SUPERMAN II (1980) de Richard Donner et Richard Lester

Tourné dans la continuité du premier Superman et achevé à presque 70% par Richard Donner, qui sera viré par les producteurs, Superman II fut complété et remanié par Richard Lester sans en changer complètement la donne. Les changements les plus sensibles se situent à la fin où c'est Jor-El (Marlon Brando) qui se matérialise dans la Forteresse de Solitude pour fusionner avec son fils et lui rendre son pouvoir, et les 3 vilains de Krypton ne sont pas tués dans les glaces mais emprisonnés bien vivants.

 

 


L'EXORCISTE (The Exorcist, 1973) de William Friedkin

Très décriée et taxée de révisionniste, la version restaurée sortie en 2000 (en plus des surimpressions de visage de démon visibles un peu partout) se paie un final plus optimiste où le policier (Lee J. Cobb) invite au cinéma le père Dyer après le départ de Regan et de sa famille de la maison, montrant que la balance est enfin équilibrée entre le bien et la mal.

 



LA BELLE EQUIPE (1936) de Julien Duvivier

La première fin tournée et distribuée en 1936 montrait Jean Gabin tuer Charles Vanel et l'échec de la petite coopérative créée par les potes.

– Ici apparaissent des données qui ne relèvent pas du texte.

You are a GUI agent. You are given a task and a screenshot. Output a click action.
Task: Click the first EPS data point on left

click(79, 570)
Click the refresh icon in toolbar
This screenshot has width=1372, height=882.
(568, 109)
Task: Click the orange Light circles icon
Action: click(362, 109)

Convoqué par Léon Blum alors président du conseil et surfant alors sur la vague du Front Populaire, Julien Duvivier accepte la proposition de l'homme politique de tourner une nouvelle issue optimiste où les ouvriers se rabibochent et où tout roule pour le mieux. Les deux versions seront visibles et diffusées pendant des années, selon que les salles de cinéma étaient situées dans les beaux quartiers ou dans les banlieues populaires !

 


LIAISON FATALE (Fatal Attraction 1987) d'Adrian Lyne

Adrian Lyne a d'abord filmé une fin montrant Alex se suicidant avec un couteau marqué des empreintes de Dan. Sept mois plus tard, il choisissait de modifier cet épilogue pour tourner celui que nous connaissons. Si le réalisateur a d'abord expliqué que ses producteurs avaient fait pression pour obtenir de lui une fin plus convenue, il a finalement lui-même renié cette première mouture, la jugeant trop moralisatrice.